Déformations cassantes et hydrodynamisme

Réseaux de fractures, failles et réseaux d’écoulement

Les simulations de flux sur réseaux synthétiques réalisées par de Dreuzy (2000) reproduisent la ségrégation des écoulements en milieux discontinus et rapportent que celle-ci varie considérablement avec le schéma de distribution des conductivites individuelles des discontinuités formant le réseau, et s’accentue avec l’écart-type de celles-ci dans le cas d’une distribution gaussienne. La concentration des écoulements dans une portion restreinte du réseau traduit donc les forts contrastes de conductivites individuelles existants en milieux naturels. Ce phénomène sera largement accru lorsque le domaine d’écoulement est totalement ou partiellement recoupé par une ou plusieurs discontinuités majeures, d’extension significativement grande devant les dimensions du domaine d’écoulement. Ce type de discontinuité est typiquement une faille (dans certains cas un plan de stratification ou un dyke) marquée par un très net contraste de propriétés hydrauliques avec le milieu encaissant.

Sur le plan hydrodynamique, les réseaux de fractures et les failles doivent être appréhendés de manières fondamentalement différentes. L’étude des réseaux fracturés privilégie typiquement la recherche d’un continuum équivalent traduisant les propriétés particulières des réseaux naturels par une approche stochastique. En revanche, la simplicité géométrique de l’objet hydraulique étudié autorise la représentation des milieux failles par des méthodes déterministes dans une formulation discrète du problème. C’est l’approche qui sera adoptée dans la présente thèse.
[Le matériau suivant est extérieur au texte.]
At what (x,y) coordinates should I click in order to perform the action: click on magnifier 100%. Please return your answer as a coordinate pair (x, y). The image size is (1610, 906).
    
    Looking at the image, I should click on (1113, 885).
Les modèles à invariance d’échelle tentent de représenter la déformation cassante à travers un comportement généralisé sur toutes les dimensions qui la caractérisent. Cette approche est motivée d’une part, par la dépendance d’échelle des propriétés hydrauliques fréquemment observée en milieux fracturés et d’autre part, par son caractère universel apportant une solution commode au problème complexe de la représentation hydraulique des réseaux de fractures. La validité de l’approximation fractale dans la représentation des milieux fracturés est controversée depuis son introduction par Turcotte (1986). Les études visant à vérifier sur le terrain l’existence d’une telle relation en loi de puissance – typiquement, entre le nombre de fractures par unité de surface et leur taille minimale – dans les schémas de fracturation naturels sont abondantes (e.g., Center et Castaing, 1997 ; voir la synthèse réalisée par Bonnet et al, 2001). Outre les critiques portant sur la validité de la méthode très généralement employée qui est le box-counting, il ressort de ces travaux qu’un tel comportement peut être observable sur un nombre relativement limité d’ordres de grandeur, traduisant l’inconstance de l’exposant de la fonction de puissance d’une gamme d’échelles à l’autre (Nicol et al, 1996) et l’existence de longueurs caractéristiques à certaines échelles d’observations. La stabilité de cet exposant se maintient le plus souvent sur un à deux ordres de grandeurs, rarement sur des intervalles plus large. Nicol et al (1996) avancent que ces variations dans la valeur de l’exposant (et la non validité de l’approximation fractale qui en découle) sont possiblement reliés à des contrôles rhéologiques et stratigraphiques (e.g., épaisseur des bancs) intervenant à des échelles caractéristiques. Les simulations numériques de développement de champs de déformations cassantes réalisées par Hardacre et Cowie (2003) démontrent que cet exposant varie 1) avec la quantité de déformation imposée aux limites du système, dont la distribution hétérogène (induite par les interactions en fractures, les hétérogénéités rhéologiques et les variations d’évolutions locales) engendre une hétérogénéité spatiale de l’exposant ; et 2) avec les concentrations locales de la déformation associée à — et accentuée par – l’apparition de failles.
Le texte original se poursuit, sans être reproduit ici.